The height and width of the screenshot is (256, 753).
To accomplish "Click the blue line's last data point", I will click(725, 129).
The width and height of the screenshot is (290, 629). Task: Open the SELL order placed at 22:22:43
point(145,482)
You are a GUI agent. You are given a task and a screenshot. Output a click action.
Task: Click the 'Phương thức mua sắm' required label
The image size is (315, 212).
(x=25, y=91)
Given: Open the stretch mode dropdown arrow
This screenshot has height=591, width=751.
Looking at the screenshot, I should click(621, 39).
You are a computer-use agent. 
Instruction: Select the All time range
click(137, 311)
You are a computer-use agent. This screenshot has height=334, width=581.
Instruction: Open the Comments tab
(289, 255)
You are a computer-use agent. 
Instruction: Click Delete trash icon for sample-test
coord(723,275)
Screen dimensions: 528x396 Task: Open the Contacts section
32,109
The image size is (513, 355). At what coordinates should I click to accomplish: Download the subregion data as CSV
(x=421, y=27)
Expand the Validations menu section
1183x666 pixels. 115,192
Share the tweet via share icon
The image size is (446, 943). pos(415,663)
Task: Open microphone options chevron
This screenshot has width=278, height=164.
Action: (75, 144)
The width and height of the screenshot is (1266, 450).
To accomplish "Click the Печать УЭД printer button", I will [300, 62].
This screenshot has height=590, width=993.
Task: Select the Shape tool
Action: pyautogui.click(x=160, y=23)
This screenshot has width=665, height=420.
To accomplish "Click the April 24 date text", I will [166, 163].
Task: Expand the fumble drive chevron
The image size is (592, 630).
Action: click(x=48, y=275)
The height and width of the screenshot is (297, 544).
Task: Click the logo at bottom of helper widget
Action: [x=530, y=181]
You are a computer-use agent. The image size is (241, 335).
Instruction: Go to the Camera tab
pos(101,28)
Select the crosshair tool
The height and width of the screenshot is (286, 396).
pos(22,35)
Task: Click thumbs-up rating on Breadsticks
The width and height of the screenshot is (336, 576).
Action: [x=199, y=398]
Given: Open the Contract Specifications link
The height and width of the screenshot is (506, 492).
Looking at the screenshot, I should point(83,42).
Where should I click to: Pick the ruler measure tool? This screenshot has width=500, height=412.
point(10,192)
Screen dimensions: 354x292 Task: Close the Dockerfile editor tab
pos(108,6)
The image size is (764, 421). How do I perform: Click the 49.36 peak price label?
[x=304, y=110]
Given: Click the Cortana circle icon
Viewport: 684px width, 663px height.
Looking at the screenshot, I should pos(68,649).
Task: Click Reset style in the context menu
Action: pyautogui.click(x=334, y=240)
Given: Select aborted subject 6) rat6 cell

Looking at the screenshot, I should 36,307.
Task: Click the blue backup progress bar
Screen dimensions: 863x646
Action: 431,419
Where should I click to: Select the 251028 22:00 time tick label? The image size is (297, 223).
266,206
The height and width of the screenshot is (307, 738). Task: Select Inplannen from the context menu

====

TASK
What is needed is an exact copy of every record above.

REPLY
The height and width of the screenshot is (256, 753).
To accomplish "Click the blue line's last data point", I will click(725, 129).
The width and height of the screenshot is (290, 629). Task: Open the SELL order placed at 22:22:43
point(145,482)
You are a GUI agent. You are given a task and a screenshot. Output a click action.
Task: Click the 'Phương thức mua sắm' required label
The image size is (315, 212).
(x=25, y=91)
Given: Open the stretch mode dropdown arrow
This screenshot has height=591, width=751.
Looking at the screenshot, I should click(621, 39).
You are a computer-use agent. 
Instruction: Select the All time range
click(137, 311)
You are a computer-use agent. This screenshot has height=334, width=581.
Instruction: Open the Comments tab
(289, 255)
You are a computer-use agent. 
Instruction: Click Delete trash icon for sample-test
coord(723,275)
Screen dimensions: 528x396 Task: Open the Contacts section
32,109
The image size is (513, 355). At what coordinates should I click to accomplish: Download the subregion data as CSV
(x=421, y=27)
Expand the Validations menu section
1183x666 pixels. 115,192
Share the tweet via share icon
The image size is (446, 943). pos(415,663)
Task: Open microphone options chevron
This screenshot has width=278, height=164.
Action: (75, 144)
The width and height of the screenshot is (1266, 450).
To accomplish "Click the Печать УЭД printer button", I will [300, 62].
This screenshot has height=590, width=993.
Task: Select the Shape tool
Action: pyautogui.click(x=160, y=23)
This screenshot has width=665, height=420.
To accomplish "Click the April 24 date text", I will [166, 163].
Task: Expand the fumble drive chevron
The image size is (592, 630).
Action: click(x=48, y=275)
The height and width of the screenshot is (297, 544).
Task: Click the logo at bottom of helper widget
Action: [x=530, y=181]
You are a computer-use agent. The image size is (241, 335).
Instruction: Go to the Camera tab
pos(101,28)
Select the crosshair tool
The height and width of the screenshot is (286, 396).
pos(22,35)
Task: Click thumbs-up rating on Breadsticks
The width and height of the screenshot is (336, 576).
Action: [x=199, y=398]
Given: Open the Contract Specifications link
The height and width of the screenshot is (506, 492).
Looking at the screenshot, I should point(83,42).
Where should I click to: Pick the ruler measure tool? This screenshot has width=500, height=412.
point(10,192)
Screen dimensions: 354x292 Task: Close the Dockerfile editor tab
pos(108,6)
The image size is (764, 421). How do I perform: Click the 49.36 peak price label?
[x=304, y=110]
Given: Click the Cortana circle icon
Viewport: 684px width, 663px height.
Looking at the screenshot, I should pos(68,649).
Task: Click Reset style in the context menu
Action: pyautogui.click(x=334, y=240)
Given: Select aborted subject 6) rat6 cell

Looking at the screenshot, I should 36,307.
Task: Click the blue backup progress bar
Screen dimensions: 863x646
Action: 431,419
Where should I click to: Select the 251028 22:00 time tick label? The image size is (297, 223).
266,206
The height and width of the screenshot is (307, 738). Task: Select Inplannen from the context menu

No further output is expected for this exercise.